[Collected data entries]
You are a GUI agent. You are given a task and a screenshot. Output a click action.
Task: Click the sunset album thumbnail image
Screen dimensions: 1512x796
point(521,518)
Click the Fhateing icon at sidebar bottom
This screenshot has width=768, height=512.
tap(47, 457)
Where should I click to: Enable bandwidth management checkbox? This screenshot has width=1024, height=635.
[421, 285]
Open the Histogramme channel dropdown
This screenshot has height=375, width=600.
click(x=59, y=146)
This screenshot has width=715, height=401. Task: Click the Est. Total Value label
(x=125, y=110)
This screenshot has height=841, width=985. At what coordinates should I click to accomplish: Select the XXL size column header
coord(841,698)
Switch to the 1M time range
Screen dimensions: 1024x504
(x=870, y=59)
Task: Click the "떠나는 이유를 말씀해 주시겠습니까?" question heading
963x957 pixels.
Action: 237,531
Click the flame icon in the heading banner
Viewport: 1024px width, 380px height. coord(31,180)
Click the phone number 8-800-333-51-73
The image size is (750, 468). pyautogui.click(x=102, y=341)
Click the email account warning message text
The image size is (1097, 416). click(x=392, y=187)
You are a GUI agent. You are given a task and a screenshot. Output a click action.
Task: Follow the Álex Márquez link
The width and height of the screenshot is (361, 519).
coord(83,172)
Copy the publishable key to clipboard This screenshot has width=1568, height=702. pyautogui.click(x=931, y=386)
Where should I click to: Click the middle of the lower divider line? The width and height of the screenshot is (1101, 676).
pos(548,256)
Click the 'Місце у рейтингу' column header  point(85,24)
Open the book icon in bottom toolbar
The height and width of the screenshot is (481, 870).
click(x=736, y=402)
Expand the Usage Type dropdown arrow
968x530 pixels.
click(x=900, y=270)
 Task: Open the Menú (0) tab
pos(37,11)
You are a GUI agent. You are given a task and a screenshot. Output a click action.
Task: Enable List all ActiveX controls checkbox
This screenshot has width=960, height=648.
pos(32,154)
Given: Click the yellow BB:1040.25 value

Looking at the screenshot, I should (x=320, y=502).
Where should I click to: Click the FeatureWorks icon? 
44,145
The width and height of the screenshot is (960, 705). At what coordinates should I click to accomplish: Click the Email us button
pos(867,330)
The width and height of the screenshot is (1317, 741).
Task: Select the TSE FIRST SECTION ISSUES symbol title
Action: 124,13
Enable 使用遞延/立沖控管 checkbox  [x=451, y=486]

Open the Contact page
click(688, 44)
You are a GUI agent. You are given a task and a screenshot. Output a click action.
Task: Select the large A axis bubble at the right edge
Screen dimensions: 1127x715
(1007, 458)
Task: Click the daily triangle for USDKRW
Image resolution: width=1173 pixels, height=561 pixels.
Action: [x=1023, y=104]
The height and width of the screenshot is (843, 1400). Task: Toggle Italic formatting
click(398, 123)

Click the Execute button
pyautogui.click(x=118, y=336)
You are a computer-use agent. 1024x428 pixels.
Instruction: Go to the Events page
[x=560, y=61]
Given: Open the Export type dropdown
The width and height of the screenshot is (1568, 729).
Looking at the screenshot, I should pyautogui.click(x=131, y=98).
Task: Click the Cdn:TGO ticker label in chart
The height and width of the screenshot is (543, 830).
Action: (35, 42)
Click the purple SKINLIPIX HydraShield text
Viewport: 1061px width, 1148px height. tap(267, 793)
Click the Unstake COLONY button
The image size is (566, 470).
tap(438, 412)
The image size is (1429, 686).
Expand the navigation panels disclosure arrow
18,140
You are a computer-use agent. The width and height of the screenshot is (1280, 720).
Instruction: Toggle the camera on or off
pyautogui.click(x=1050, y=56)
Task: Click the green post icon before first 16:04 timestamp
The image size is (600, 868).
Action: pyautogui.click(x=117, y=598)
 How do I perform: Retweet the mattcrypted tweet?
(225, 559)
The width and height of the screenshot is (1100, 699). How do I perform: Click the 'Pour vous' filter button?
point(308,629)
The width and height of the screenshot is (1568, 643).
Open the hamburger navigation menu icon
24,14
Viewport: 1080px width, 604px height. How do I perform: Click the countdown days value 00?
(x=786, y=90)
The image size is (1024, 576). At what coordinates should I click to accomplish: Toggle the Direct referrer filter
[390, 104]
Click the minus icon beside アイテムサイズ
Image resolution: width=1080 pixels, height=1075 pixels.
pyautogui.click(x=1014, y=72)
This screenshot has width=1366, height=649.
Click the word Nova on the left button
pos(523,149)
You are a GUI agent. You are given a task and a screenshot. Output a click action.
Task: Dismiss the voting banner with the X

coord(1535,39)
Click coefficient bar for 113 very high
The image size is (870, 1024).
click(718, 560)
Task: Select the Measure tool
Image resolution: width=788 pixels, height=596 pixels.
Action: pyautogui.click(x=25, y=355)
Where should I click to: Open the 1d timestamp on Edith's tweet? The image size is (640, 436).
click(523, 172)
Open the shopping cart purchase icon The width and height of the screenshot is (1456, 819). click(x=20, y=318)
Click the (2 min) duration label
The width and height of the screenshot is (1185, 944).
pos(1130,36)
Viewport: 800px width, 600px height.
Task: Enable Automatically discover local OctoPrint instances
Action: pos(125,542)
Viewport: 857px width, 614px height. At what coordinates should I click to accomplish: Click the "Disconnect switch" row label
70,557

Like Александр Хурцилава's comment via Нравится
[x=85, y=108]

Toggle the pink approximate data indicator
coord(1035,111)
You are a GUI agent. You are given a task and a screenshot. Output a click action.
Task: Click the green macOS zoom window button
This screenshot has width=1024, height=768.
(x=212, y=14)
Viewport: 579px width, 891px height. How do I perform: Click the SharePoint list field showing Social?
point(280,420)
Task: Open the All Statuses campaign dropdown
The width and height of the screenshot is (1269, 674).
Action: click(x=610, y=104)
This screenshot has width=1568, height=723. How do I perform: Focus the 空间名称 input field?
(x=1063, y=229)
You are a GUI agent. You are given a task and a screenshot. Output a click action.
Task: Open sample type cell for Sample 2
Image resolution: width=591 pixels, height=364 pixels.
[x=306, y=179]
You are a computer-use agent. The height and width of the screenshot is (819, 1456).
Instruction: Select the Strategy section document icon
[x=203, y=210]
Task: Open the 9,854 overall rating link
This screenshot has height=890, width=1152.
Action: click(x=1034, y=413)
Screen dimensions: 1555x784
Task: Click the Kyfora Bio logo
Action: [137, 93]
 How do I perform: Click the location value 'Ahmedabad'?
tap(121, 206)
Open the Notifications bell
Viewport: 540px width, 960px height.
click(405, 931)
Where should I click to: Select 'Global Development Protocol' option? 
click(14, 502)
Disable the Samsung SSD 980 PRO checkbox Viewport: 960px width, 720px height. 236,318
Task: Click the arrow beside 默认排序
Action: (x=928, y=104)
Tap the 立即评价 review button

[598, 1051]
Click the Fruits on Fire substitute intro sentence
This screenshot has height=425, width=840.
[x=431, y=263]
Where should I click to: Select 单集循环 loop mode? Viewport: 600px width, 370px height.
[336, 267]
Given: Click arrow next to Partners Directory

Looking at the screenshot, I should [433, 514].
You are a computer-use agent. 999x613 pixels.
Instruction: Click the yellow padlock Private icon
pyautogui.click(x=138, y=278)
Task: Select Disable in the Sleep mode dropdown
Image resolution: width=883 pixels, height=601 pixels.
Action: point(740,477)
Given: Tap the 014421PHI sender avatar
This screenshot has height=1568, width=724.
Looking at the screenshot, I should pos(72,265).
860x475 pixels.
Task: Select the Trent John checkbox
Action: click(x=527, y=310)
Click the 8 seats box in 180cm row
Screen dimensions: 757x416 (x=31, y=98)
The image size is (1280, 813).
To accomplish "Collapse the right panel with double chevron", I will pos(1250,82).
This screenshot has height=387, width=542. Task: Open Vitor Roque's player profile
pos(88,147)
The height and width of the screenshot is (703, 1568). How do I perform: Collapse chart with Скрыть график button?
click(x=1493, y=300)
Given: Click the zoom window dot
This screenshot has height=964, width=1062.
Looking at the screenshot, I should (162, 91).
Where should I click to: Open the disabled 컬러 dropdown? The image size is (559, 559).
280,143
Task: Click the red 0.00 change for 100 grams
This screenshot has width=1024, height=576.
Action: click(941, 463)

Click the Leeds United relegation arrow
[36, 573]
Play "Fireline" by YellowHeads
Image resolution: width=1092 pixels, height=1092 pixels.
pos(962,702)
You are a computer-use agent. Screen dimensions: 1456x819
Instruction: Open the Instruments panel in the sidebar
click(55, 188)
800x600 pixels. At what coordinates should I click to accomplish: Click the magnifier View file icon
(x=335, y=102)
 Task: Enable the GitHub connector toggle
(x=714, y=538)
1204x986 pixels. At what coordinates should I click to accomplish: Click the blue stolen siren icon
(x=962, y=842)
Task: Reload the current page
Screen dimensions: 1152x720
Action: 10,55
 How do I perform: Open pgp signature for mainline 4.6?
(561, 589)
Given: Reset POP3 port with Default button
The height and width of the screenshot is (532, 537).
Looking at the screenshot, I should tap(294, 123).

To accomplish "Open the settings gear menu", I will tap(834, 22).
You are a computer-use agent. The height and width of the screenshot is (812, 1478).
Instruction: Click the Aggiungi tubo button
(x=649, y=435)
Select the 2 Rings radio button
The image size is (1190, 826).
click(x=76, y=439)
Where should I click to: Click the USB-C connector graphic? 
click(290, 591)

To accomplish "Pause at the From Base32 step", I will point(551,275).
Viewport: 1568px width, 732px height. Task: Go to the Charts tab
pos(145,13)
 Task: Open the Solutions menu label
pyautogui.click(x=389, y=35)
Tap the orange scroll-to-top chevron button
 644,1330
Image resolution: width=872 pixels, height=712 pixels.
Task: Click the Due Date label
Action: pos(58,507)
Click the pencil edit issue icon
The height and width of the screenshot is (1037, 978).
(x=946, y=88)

**Brief**
Copy out, from the records above, every line that holds the string "link".

**Final answer**
Task: Follow the Álex Márquez link
Task: Open the 9,854 overall rating link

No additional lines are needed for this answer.